Another fun way to add gardening in to your homeschool curriculum is through a fairy garden. Fairy gardens are whimsical play areas. Your kids can use small knick knacks, characters or other toys to play right alongside the plants. Have fun with this!
When Should we Start Planning our Garden?
While it depends on the gardening zone you live in, most will begin garden preparations in February if you are going to start with seeds. Let your children pick what they want to grow and get the seeds started indoors. Seeds should be started 6-8 weeks before you want to plant them outdoors. This is a great way to teach kids about the germination process and how growing seeds work.
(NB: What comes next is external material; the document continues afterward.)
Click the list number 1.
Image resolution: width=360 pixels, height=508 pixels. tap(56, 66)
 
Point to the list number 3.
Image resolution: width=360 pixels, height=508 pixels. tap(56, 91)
Starting from seeds lets you and your child follow the entire lifecycle from seed, to sprout, to flower and finally the fruit.
As the weeks progress, allow your kids to help with pulling weeds and adding mulch to the soil. Most kids will love getting their hands dirty. (Don’t forget to do a little study of all those micro ecosystems with worms, grubs, breakdown of earth, etc!) When it is time to plant the sprouts outside, let them in on that fun, too. Teach them how big of a hole to dig and how to water a seedling for the best results.
Benefits of Gardening Activities for Kids
Children, like adults, love to see the fruits of their labor. Having a homeschool garden will give you hours of lessons that won’t seem like school. Allowing your children in on the process, regardless of their ages, gives them something to feel proud about and maybe even to show off. This is a great time to bond and connect with your children while teaching them a life skill they will have forever. Your children will cherish these homeschool activities you created together digging in the dirt. Have fun and let me know in the comments what you grew!